Contradictions africaines

Une photo récente montre Hillary Clinton, hilare, serrant chaleureusement la main du Premier ministre éthiopien. L’Éthiopie est l’un des principaux bénéficiaires de l’aide occidentale et, par ailleurs, des investissements chinois. C’est aussi une dictature. Les prisons sont pleines de journalistes et de dissidents et les sites Web contestataires bloqués. Les reportages sur les enfants mal nourris sont interdits. « L’Afrique s’éveille », disons-nous. Il ne faut pas voir là une manifestation de crédulité naïve, encore moins de condescendance, mais une référence au point de vue d’une nouvelle génération d’Africains, pour qui l’heure est à la mise en place de formes modernes de gouvernance. En finir avec le clientélisme, la corruption et l’exploitation perverse de l’aide extérieure. Faire progresser la démocratie au sens plein du terme et la notion d’État de droit, permettant aux citoyens de s’informer et de s’exprimer, aux entreprises de prospérer dans un environnement assaini.
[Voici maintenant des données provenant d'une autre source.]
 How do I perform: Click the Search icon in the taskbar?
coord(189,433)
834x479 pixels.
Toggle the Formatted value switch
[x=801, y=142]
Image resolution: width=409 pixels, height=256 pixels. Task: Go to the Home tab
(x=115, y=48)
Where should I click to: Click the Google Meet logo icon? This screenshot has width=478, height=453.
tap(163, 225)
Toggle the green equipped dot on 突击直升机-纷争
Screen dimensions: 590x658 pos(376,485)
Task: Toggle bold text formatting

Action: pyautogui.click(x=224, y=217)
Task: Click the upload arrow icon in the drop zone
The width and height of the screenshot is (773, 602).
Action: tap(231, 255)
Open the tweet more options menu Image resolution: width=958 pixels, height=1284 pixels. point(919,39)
Pour ne parler que de l’Afrique francophone, la récente mise à l’écart par les urnes d’un chef d’État au Sénégal, la destitution par les armes, en Côte d’Ivoire, d’un despote au profit d’un économiste de haut niveau régulièrement élu, voilà de très bonnes nouvelles. Sur la majeure partie de ce continent de plus d’un milliard d’habitants, les signes d’essor et d’ouverture se multiplient. Mais, comme l’illustre le cas éthiopien, les forces contraires sont légion. Sait-on que les livraisons d’armes russes et chinoises continuent d’alimenter le conflit du Darfour ? Qu’une guerre pour le contrôle de puits de pétrole se déroule au sud du Soudan ? Qu’en Somalie on coupe les mains et on lapide ? Qu’au Cameroun on emprisonne les homosexuels ? Que la Chine, désormais le principal partenaire commercial du continent noir, forme des fonctionnaires africains aux techniques de contrôle des médias ? Cinquante ans après la parution du livre de René Dumont, la question de savoir si l’Afrique est bien partie reste ouverte.